SubsetByExpression
Package
weka.filters.unsupervised.instance
Synopsis
Filters instances according to a user-specified expression.
Grammar: boolexpr_list ::= boolexpr_list boolexpr_part | boolexpr_part; boolexpr_part ::= boolexpr:e {: parser.setResult(e); :} ; boolexpr ::= BOOLEAN | true | false | expr < expr | expr <= expr | expr > expr | expr >= expr | expr = expr | ( boolexpr ) | not boolexpr | boolexpr and boolexpr | boolexpr or boolexpr | ATTRIBUTE is STRING ; expr ::= NUMBER | ATTRIBUTE | ( expr ) | opexpr | funcexpr ; opexpr ::= expr + expr | expr - expr | expr * expr | expr / expr ; funcexpr ::= abs ( expr ) | sqrt ( expr ) | log ( expr ) | exp ( expr ) | sin ( expr ) | cos ( expr ) | tan ( expr ) | rint ( expr ) | floor ( expr ) | pow ( expr for base , expr for exponent ) | ceil ( expr ) ;
Notes:
- NUMBER
any integer or floating point number
(but not in scientific notation!) - STRING
any string surrounded by single quotes;
the string may not contain a single quote though. - ATTRIBUTE
the following placeholders are recognized for
attribute values: - CLASS for the class value in case a class attribute is set.

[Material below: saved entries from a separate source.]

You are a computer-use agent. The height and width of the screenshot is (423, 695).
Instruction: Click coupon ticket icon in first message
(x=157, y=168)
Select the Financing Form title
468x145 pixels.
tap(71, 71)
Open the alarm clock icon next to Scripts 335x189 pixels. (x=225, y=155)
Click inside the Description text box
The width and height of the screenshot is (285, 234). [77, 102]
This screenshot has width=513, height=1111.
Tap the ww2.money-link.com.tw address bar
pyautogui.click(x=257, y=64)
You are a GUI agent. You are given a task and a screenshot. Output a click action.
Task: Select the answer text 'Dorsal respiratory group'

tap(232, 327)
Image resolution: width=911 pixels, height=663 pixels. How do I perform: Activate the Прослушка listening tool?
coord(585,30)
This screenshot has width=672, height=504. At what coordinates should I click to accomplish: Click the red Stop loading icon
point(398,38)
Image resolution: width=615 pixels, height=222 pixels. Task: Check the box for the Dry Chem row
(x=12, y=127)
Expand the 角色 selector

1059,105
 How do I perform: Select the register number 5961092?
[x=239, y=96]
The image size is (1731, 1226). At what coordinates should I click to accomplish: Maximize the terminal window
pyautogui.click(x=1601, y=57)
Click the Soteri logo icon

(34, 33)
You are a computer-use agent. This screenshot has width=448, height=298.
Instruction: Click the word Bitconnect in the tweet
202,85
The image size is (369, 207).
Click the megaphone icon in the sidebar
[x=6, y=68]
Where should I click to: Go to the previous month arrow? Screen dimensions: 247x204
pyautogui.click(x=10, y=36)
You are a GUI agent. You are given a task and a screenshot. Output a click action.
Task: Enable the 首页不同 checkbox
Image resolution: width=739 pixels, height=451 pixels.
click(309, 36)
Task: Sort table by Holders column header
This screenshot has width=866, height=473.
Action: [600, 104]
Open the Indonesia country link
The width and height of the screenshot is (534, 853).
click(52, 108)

- ATTxyz with xyz a number from 1 to # of attributes in the
dataset, representing the value of indexed attribute.
Examples:
- extracting only mammals and birds from the 'zoo' UCI dataset:
(CLASS is 'mammal') or (CLASS is 'bird') - extracting only animals with at least 2 legs from the 'zoo' UCI dataset:
(ATT14 >= 2) - extracting only instances with non-missing 'wage-increase-second-year'
from the 'labor' UCI dataset:
not ismissing(ATT3)
Options
The table below describes the options available for SubsetByExpression.
Option |
Description |
---|---|
debug |
Turns on output of debugging information. |
expression |
The expression to used for filtering the dataset. |
Capabilities
The table below describes the capabilites of SubsetByExpression.
Capability |
Supported |
---|---|
Class |
Date class, Numeric class, Missing class values, Nominal class, No class, Binary class |
Attributes |
Missing values, Numeric attributes, Nominal attributes, Empty nominal attributes, Date attributes, Binary attributes, Unary attributes |
Min # of instances |
0 |